Table 4 lists the completeness years for different minimum magnitudes as well as the completeness years calculated by other studies for nearby regions. The completeness years in this study are similar to those of [
38] for the UK sector of the North Sea and the completeness years used by the SHARE project [
16] for northern Europe. The others have significantly earlier completeness years (longer time periods) because they include large portions of onshore UK, which have better records of earthquake occurrence than offshore areas.

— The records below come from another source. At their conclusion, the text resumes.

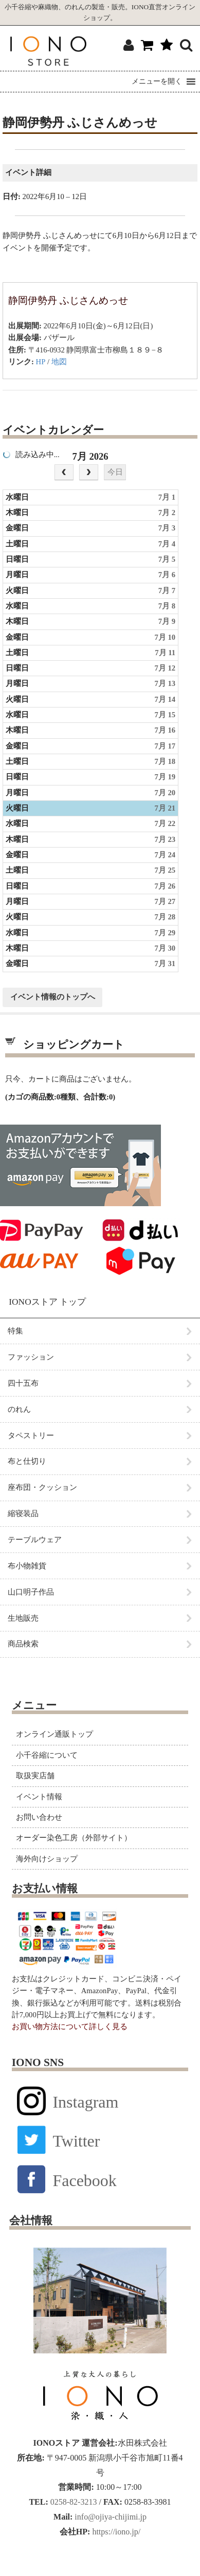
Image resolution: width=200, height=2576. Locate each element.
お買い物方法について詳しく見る (70, 2026)
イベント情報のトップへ (52, 997)
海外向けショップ (47, 1859)
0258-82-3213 (72, 2502)
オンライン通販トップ (54, 1734)
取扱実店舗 (35, 1776)
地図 (59, 362)
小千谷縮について (47, 1755)
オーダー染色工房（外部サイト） (74, 1838)
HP (41, 362)
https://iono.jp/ (115, 2531)
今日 (115, 472)
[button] (157, 81)
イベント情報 (39, 1797)
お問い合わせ (39, 1817)
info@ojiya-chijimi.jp (109, 2516)
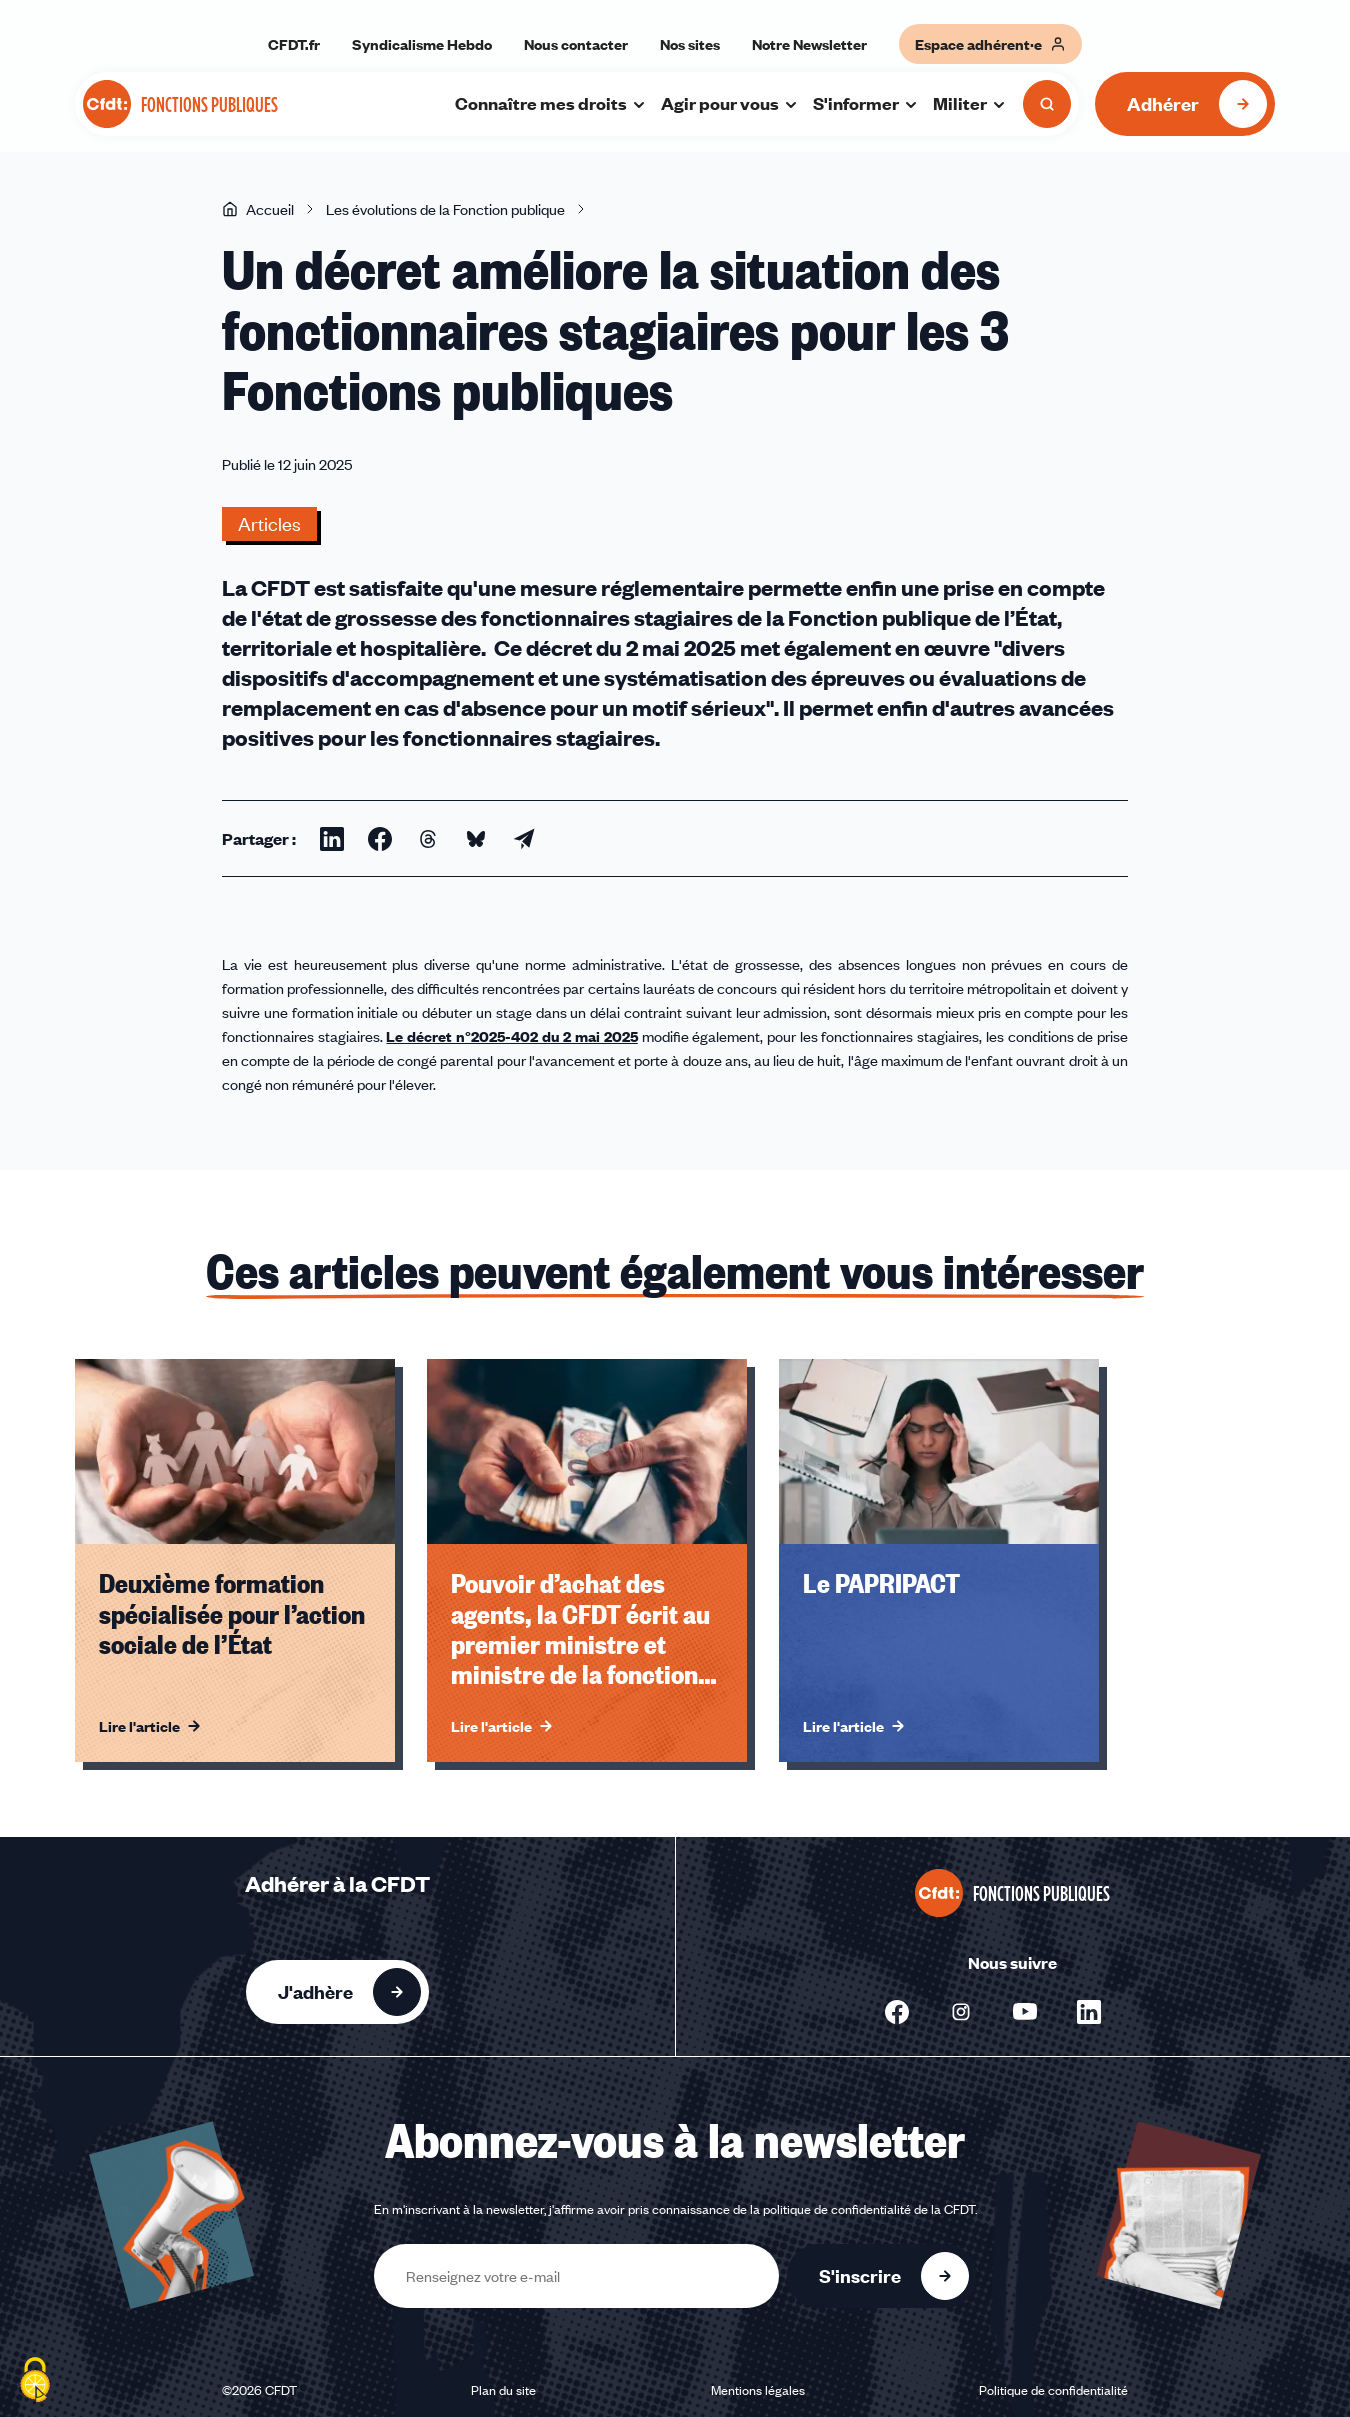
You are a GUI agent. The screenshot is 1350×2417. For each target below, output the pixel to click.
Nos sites (690, 44)
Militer (970, 103)
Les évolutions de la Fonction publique (445, 209)
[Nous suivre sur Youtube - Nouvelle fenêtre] (1025, 2012)
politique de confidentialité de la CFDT (869, 2209)
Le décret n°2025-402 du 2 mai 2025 (511, 1036)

After the earthquake catalogues were corrected for earthquake magnitude, dependent events and completeness, the activity rate, b-value and uncertainty bounds were calculated using the maximum likelihood method [
42]. The activity rates and b-values were calculated for four alternative source models (
Table 5 and
Figure 4). Models SS-NRC12-GR and SS-NRC12-RE use the NRC [
35] magnitude conversion equations, and SS-G09-GR and SS-G09-RE use the magnitude conversion equations proposed by Grünthal et al. [
17]. SS-NRC12-GR and SS-G09-GR use the Grünthal [
39] declustering method, and models SS-NRC12-RE and SS-G09-RE use the Reasenberg [
40] declustering method.
For each of the four source models based on earthquake catalogues, one areal source zone of 700 × 700 km centered on the site was modelled using smoothed gridded seismicity. Smoothed gridded seismicity is a grid of very small areal sources with different activity rates but the same magnitude probability density function and b-value. The different activity rates represent the spatial variability of earthquake occurrence. The relative rates of each cell are based not just on the earthquakes that occurred in that cell, but a weighted average of the rates of the cell and the cells around it. A Gaussian distribution with a 30 km radius and 0.1 × 0.1 degree grid cells was used to calculate the smoothed gridded seismicity.
Figure 5 shows the smoothed gridded seismicity models.
Maximum magnitudes of 6.5, 6.7, 6.9 and 7.0 were used with weights of 0.5, 0.2, 0.2 and 0.1 in the logic tree framework, which was similar to several previous studies [
36,
37,
38]. The largest earthquake in the database is the 1931 Dogger Bank earthquake that had a
Mw = 5.8 (
ML = 6.1), which was less than these values.